Personal information
- Full name: Percy Theodore Cheffers
- Date of birth: 1 June 1913
- Date of death: 18 October 1965 (aged 52)
- Place of death: Fitzroy, Victoria
- Original team(s): Melbourne's reserves
- Height: 178 cm (5 ft 10 in)
- Weight: 73 kg (161 lb)

Playing career^{1}
- Years: Club / Games (Goals)
- 1936–38: St Kilda / 8 (0)
- ^{1} Playing statistics correct to the end of 1938.

= Percy Cheffers =

Australian rules footballer

Percy Cheffers (1 June 1913 – 18 October 1965) was an Australian rules footballer who played with St Kilda in the Victorian Football League (VFL).

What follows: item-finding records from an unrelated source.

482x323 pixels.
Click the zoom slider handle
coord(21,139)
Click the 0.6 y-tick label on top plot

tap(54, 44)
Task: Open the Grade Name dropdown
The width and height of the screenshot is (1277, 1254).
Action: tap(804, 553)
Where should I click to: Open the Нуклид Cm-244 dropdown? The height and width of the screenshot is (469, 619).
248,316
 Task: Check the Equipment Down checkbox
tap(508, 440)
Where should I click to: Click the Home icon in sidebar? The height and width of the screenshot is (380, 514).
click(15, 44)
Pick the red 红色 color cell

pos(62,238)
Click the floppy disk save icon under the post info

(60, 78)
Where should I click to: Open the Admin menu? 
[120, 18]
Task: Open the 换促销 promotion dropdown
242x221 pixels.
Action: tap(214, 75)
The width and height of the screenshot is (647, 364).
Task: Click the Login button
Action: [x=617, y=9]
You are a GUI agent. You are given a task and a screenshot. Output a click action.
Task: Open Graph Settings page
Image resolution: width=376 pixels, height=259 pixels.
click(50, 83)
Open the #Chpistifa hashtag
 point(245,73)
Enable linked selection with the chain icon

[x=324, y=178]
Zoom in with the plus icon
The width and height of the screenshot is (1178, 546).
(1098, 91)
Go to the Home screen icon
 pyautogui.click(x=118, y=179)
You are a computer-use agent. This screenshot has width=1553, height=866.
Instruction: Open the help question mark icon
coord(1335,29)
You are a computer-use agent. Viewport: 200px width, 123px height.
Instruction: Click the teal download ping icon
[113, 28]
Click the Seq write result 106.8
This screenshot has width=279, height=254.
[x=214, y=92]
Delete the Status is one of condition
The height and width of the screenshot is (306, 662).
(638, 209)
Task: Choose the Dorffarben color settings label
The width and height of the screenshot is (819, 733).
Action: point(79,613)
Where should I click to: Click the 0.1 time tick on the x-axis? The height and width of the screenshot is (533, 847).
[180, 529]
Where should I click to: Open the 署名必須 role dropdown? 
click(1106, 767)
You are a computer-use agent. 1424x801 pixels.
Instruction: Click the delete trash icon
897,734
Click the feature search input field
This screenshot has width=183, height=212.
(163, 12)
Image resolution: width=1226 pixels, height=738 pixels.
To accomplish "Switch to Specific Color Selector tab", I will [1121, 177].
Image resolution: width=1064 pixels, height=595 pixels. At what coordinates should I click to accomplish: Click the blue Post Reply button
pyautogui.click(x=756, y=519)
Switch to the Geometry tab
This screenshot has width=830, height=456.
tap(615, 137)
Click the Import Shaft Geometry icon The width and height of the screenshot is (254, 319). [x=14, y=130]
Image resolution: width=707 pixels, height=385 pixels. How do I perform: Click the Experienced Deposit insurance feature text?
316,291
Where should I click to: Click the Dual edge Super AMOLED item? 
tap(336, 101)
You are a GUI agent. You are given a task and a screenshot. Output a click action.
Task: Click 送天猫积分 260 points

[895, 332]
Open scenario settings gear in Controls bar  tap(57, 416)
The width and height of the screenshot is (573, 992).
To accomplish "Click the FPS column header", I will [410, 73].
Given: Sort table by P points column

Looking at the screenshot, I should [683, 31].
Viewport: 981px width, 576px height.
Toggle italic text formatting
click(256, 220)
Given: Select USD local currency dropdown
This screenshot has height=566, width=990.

Before joining St Kilda, Cheffers played with Melbourne's reserves side, winning a VFL seconds premiership in 1935.

During World War II, Cheffers started as a private in the Royal Australian Electrical and Mechanical Engineers (RAEME) in 1940 for the Australian Sixth Division, in the 2/2nd Field Workshops, RAEME. He rose to the rank of warrant officer class I in charge of around 18 people who repaired radios for the Australian Ninth Division. He saw action in Libya, Palestine, New Guinea and Borneo.

Percy married Mary Ellen Braines in the 1930s and had four children with her. He married his second wife, Audrey, in the 1950s. He died
in a house fire in Fitzroy in 1965.

Percy received a Diploma in Electrical Engineering from Swinburne Technical College in 1955

His son, John Cheffers, became a noted sports academic.